三种方法 relational分类, iterative 分类, 和 correct and smooth

relational分类

把邻居节点的label加权求和.

难点: 不收敛, 模型没有利用节点的feature信息=> 所以需要iterative 分类

iterative 分类

训练两个分类器, base 分类器根据attributes 预测.

relational 分类器根据邻居节点的label和attributes 预测label

可以提高 collective 分类

correct and smooth

2021年9月SOTA的分类方法.

分为三步

训练base 预测器 (可以很简单, 比如 MLP多层感知器)
用base预测器来预测所有节点的soft label(每个类的可能性)
利用图的结构修改2中的预测 . 分为correct和smooth. correct的原理是: 一般base预测的错误和图的边是正相关的, 所以一个节点的error会传播到其他error.

lec6 GNN1 模型

shallow encoder的缺点:

需要空间, 没有共享参数, 每个node有自己的embedding
不能面对新的node, 输入的数据包含测试集的数据,训练过程能够看到这些数据,所以是transductive直推式学习不是inductive
不能结合node 的feature

用GNN 多层, 可以解决分类, 预测link, 关系探索, 网络相似性等问题.

深度学习基础

还非常良心的一一讲解了深度学习的基础. 所以说很适合入门

常用的分类loss 是cross entropy CE交叉熵

学习率 LR, 是一个超参数, 控制gradient step的大小

当 validation set没有变化的时候,我们就停止训练.

每个点都计算太慢, 所以用随机梯度下降, 每一步选不同的minibatch. epoch 就是整个dataset 全部过了一遍.

SGD是full gradient 的无偏估计.

back propagation

链式法则, 获得梯度.

前向传播

从输入开始乘法, 慢慢得到最后的loss

引入非线性

ReLU, rectified linear unit, 就是 max(x,0)

sigmoid , 就是 1/(1+e^-x) 值域在 0到1

图深度学习

naive approache

直接把adj. matrix feed into DNN, 问题是参数多, graph大小不同就不适用

利用CNN ? 图是非常多变的, 没有固定的滑动窗口来卷积.

图卷积网络GCN

每个节点根据邻居, 定义了一个计算图

matrix formulation

Many aggregations 可以通过稀疏矩阵的运算加速.

有讲到degree一样的sparse matrix multiplication吗? 好像没有

不是所有GNN都可以表示成矩阵形式, 比如aggregation 函数特别复杂的时候.

......

* **任务要求**:
根据网页正文回答：
(a) 在 correct and smooth 方法中，训练 base 预测器时举了什么简单模型作例子？
(b) ReLU 被写成什么表达式？
(c) 学习率 LR 控制的是什么？
其后的各行不参与作答。

* **数据部分**:
......

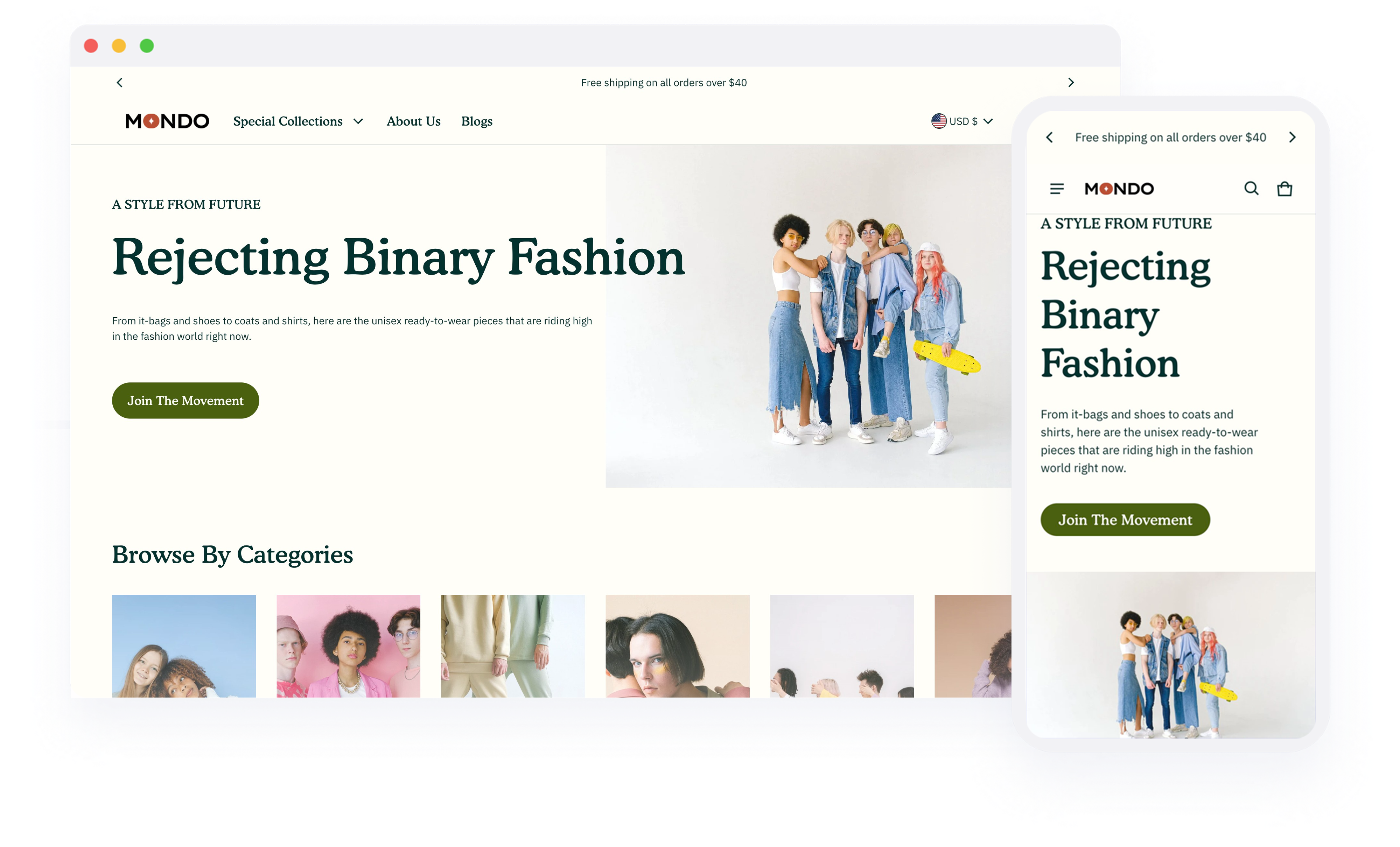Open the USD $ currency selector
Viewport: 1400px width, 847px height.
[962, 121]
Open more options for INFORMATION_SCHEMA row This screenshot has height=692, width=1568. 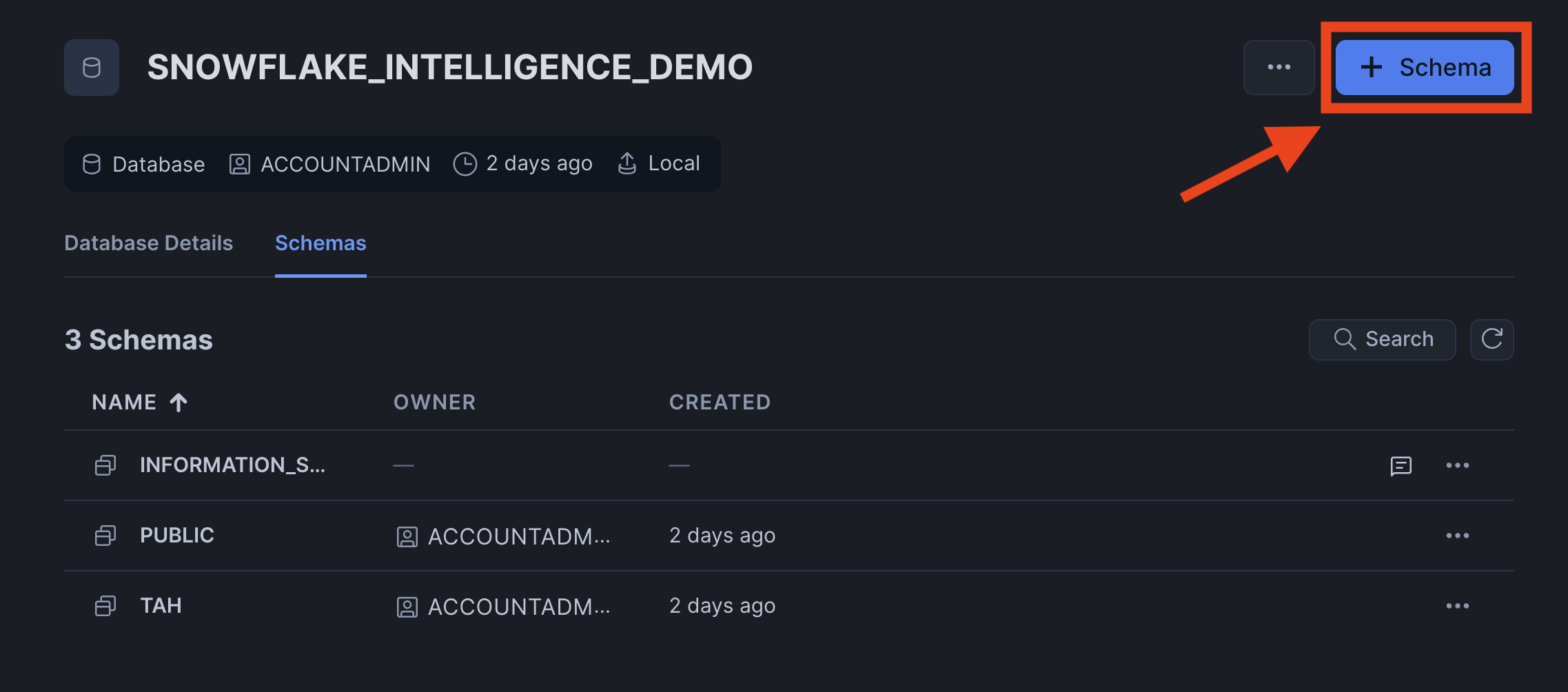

......

* **参考答案**:
(a) MLP 多层感知器。
(b) max(x,0)。
(c) gradient step 的大小。